Scrapper by Matt Bell

At their most earnest, post-apocalyptic books or films incorporate some element of the speculative, advising their audiences—explicitly or implicitly—that the ruined world they portray represents one possible future. That is, if we don’t reverse the course we’re on. Matt Bell’s new novel Scrapper envisions a world as grim and primed for post mortem as any sci-fi dystopia.
But there’s nothing speculative about the blighted Detroit that Bell describes, a post-industrial wasteland of decay, abandoned neighborhoods and derelict buildings left to the wolves and termed “the zone.” The zone, along with the titular “scrapper,” are real features of current-day Detroit, a city that’s lost millions of jobs and a quarter of its population in this young century. The seed of Bell’s story was planted in 2012 when The New York Times published an article titled “Dismantling Detroit,” which profiled two documentarians and their new short film of the same name depicting “young men who salvage scrap metal from Detroit’s derelict buildings… and risk their lives to squeeze any last dollar out of the industrial detritus.”

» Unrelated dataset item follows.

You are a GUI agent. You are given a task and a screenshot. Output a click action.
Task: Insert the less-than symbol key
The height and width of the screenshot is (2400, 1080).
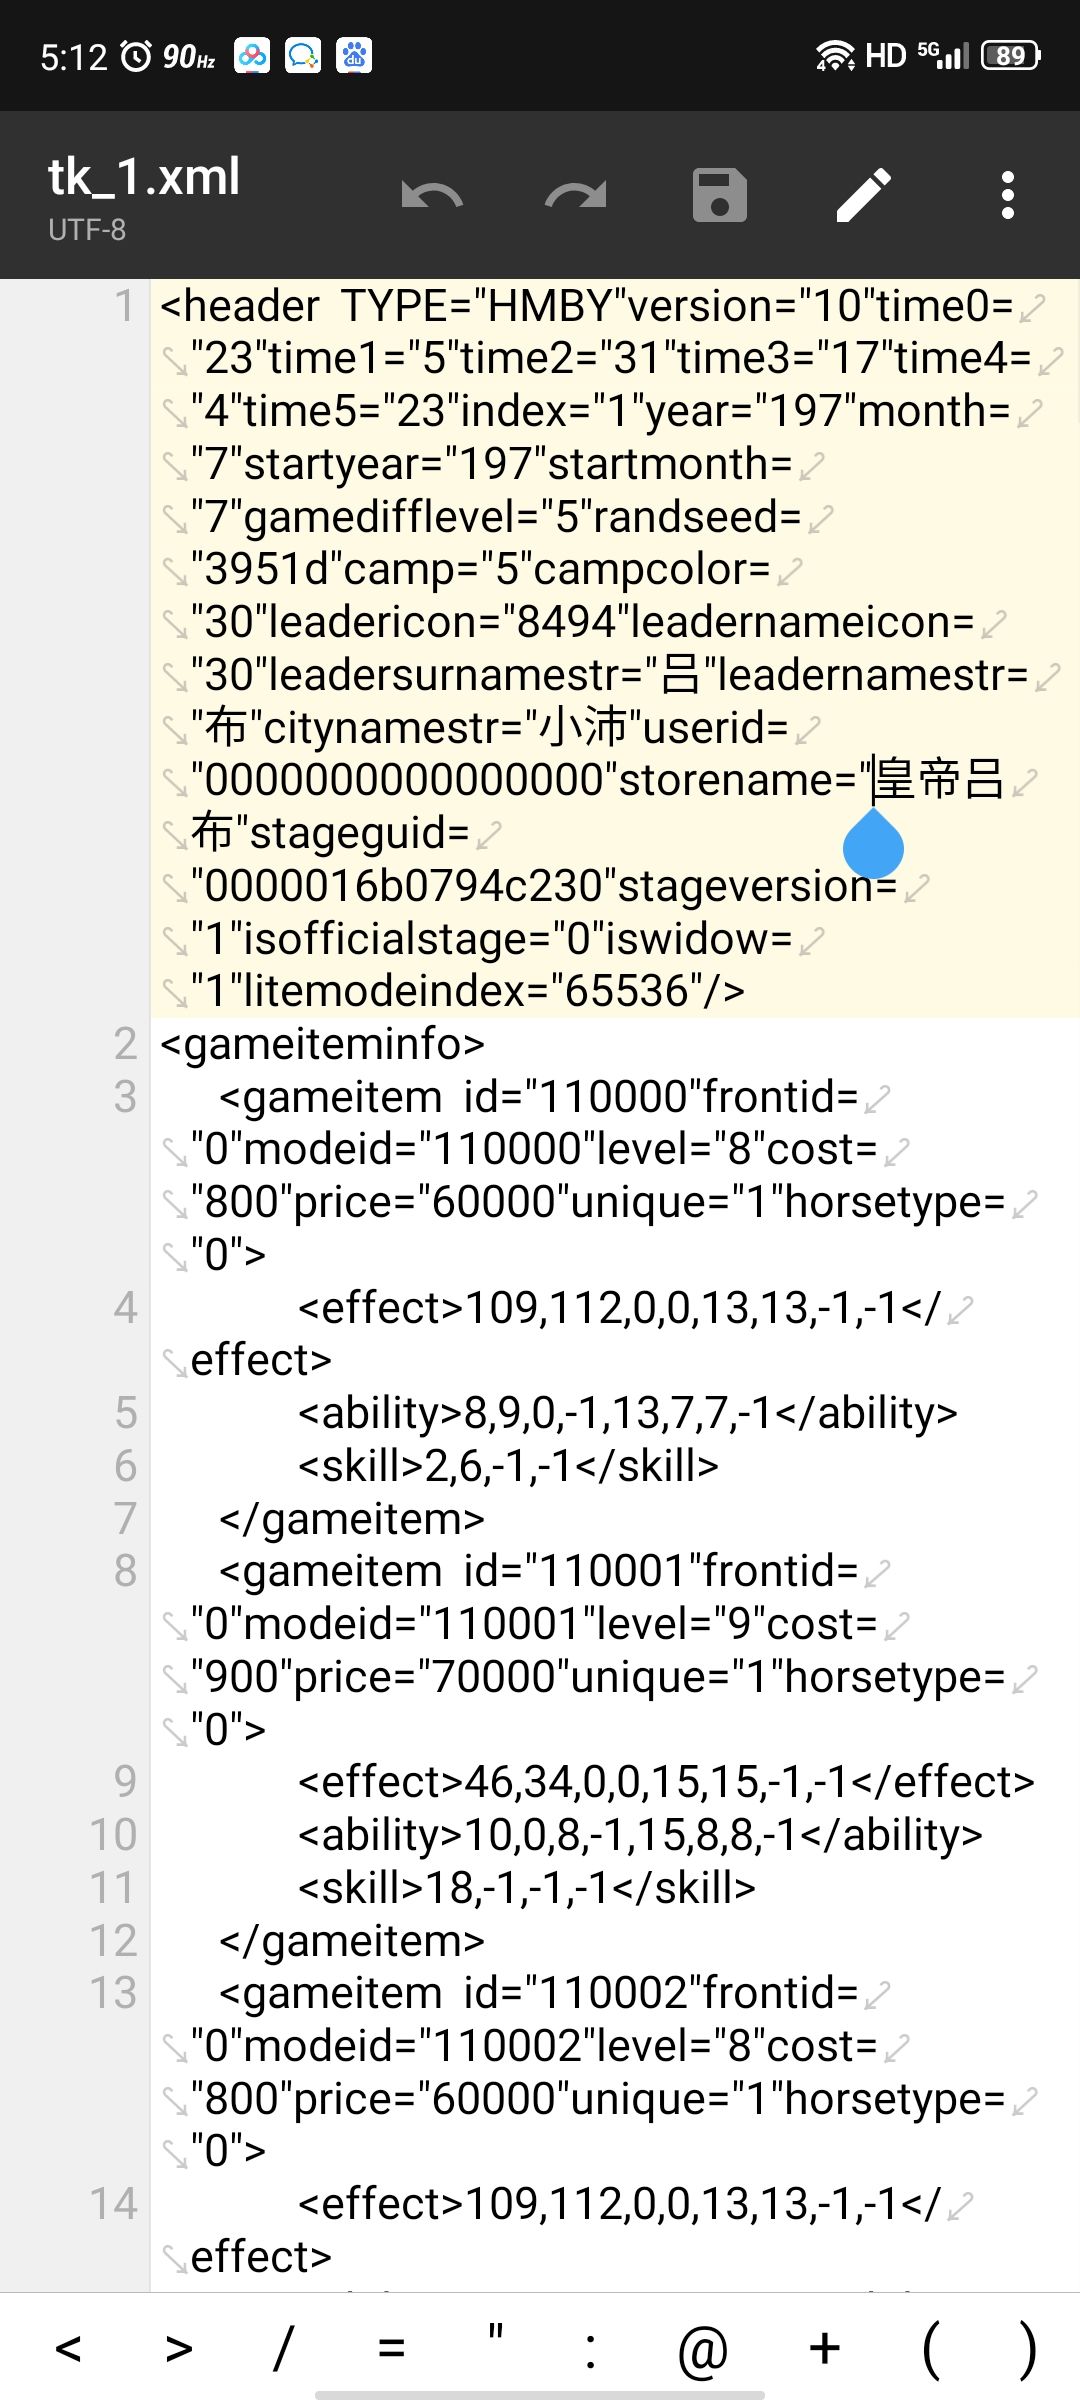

Bell’s scrapper is a former boxer named Kelly who has recently returned to his native Detroit and spent the last year eking out a living on regular late-night scrapping excursions in the zone. Kelly has fled the self-imposed wreckage of a life down South that we see only in glimpses; we know he lived there with a woman and her son—and loved them both—but inflicted some unspecified sexual abuse on the boy that destroyed their lives and exiled Kelly to Detroit. As the novel begins, Kelly becomes involved in a boozy but ever-deepening relationship with a young woman with a bad leg and an encroaching illness that eventually confines her to a wheelchair and renders her unable to speak.
The defining event in the novel occurs one night when Kelly finds a naked kidnapped boy chained to a bed in the basement of a house he’s scrapping. Never far from doing the unforgivable, Kelly shuts the door when he leaves the room to retrieve his tools, and briefly considers alternative courses of action before going back to save the child. He cuts the chain and carries the boy out to his truck, only to return to the house to gather his remaining tools and backpack, leaving the boy shivering and terrified in the “pit” of his pickup truck’s cab. Then Kelly delivers him to the emergency room, “passing through the bright and sterile and indistinguishable light of the hospital, toward the company of others, where they would be safer than they were now, alone.”
What follows is one of the most unflinchingly real and devastatingly disconcerting narratives of a hero’s acclaim imaginable. Like Nixon in dire need of a shave, Kelly looks far more frightening than heroic on camera when he meets the boy’s parents to receive their thanks and claim the reward. Bell brilliantly manages this shared discomfort, convincingly conveying every element of this “stuck in a moment you can’t get out of” encounter, right down to the boy’s flinching when his father tries to touch his shoulder and the parents’ horrified reaction when Kelly tells the boy he’d like to see him again.